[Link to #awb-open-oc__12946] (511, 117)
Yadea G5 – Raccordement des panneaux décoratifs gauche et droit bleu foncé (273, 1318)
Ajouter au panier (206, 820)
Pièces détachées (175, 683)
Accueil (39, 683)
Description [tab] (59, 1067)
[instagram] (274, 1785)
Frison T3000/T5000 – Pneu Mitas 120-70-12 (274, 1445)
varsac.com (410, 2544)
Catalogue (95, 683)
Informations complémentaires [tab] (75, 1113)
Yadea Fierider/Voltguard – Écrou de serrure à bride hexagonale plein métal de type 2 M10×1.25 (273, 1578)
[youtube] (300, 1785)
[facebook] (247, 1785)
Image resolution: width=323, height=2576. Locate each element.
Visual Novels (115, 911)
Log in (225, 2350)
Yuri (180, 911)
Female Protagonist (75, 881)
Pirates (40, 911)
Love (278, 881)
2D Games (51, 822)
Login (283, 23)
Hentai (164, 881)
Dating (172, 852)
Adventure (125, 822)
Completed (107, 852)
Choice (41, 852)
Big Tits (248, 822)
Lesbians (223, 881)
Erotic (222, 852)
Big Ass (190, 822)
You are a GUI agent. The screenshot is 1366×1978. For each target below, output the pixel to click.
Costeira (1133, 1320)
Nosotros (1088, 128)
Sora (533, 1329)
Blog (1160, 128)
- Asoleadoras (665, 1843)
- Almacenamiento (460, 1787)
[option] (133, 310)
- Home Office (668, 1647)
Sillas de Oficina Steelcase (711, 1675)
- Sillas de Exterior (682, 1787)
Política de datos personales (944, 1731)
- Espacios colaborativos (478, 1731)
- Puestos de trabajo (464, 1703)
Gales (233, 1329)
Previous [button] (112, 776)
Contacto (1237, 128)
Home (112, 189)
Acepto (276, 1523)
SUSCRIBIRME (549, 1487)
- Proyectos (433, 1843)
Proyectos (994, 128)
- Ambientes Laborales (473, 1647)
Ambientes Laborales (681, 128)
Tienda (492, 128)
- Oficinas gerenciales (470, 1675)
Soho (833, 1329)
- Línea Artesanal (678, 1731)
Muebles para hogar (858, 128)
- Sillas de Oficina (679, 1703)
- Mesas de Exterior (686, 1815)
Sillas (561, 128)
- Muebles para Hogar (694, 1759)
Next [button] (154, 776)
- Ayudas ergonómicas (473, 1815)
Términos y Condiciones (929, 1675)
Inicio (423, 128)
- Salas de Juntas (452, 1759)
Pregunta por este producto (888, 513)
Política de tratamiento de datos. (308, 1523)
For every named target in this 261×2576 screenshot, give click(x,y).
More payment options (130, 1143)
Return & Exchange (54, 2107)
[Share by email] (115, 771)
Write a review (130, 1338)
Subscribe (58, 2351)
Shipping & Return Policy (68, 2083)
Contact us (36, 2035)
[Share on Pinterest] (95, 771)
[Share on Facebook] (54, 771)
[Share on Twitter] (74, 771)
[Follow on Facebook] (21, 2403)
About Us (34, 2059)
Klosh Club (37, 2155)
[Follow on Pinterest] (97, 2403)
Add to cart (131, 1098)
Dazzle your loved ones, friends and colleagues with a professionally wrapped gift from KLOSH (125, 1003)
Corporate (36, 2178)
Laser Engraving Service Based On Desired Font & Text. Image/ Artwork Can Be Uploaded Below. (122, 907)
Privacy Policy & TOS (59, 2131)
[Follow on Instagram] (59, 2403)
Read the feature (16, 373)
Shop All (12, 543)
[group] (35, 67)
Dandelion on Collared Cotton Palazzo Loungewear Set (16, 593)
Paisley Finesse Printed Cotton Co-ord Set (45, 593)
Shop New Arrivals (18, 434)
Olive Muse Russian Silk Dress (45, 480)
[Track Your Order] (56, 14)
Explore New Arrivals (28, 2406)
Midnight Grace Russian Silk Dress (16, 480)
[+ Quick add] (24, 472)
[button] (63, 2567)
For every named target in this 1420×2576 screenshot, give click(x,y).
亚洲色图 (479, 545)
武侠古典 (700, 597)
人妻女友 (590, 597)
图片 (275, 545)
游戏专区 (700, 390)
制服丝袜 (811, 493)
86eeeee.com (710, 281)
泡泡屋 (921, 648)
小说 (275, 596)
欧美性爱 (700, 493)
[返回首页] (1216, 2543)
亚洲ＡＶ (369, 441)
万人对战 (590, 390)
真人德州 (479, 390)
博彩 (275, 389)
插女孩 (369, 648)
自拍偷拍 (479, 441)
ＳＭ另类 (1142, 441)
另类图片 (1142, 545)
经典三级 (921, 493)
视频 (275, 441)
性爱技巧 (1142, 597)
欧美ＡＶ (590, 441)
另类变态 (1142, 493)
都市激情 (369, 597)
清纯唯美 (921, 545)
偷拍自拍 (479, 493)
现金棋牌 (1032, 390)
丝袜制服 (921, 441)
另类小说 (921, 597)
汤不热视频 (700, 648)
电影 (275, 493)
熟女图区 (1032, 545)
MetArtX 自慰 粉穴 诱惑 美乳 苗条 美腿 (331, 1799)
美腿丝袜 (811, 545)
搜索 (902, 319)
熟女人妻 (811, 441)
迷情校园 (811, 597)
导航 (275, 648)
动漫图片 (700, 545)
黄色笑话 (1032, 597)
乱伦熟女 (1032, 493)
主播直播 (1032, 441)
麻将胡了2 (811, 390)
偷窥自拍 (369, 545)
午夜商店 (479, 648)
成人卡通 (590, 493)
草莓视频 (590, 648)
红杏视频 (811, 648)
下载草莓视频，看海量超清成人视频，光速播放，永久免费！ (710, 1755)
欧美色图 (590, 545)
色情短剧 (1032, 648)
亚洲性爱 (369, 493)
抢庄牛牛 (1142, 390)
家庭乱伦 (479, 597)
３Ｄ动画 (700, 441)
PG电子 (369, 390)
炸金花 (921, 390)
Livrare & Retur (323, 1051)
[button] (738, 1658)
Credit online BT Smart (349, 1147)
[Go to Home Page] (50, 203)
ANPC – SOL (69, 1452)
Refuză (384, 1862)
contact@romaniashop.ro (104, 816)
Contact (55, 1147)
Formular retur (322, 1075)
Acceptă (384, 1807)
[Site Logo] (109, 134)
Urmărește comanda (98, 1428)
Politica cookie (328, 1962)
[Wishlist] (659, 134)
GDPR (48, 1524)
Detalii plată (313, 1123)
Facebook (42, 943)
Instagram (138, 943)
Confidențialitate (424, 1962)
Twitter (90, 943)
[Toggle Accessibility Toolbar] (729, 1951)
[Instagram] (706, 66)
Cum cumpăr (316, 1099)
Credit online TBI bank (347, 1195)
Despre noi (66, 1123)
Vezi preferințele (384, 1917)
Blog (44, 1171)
--
* _Task requirements_: Where a line in the material above holds "each", copy that line.

* _Your response_:
Image resolution: width=323, height=2576. Locate each element.
You are a GUI agent. The screenshot is 1366×1978. For each target below, output the pixel to click.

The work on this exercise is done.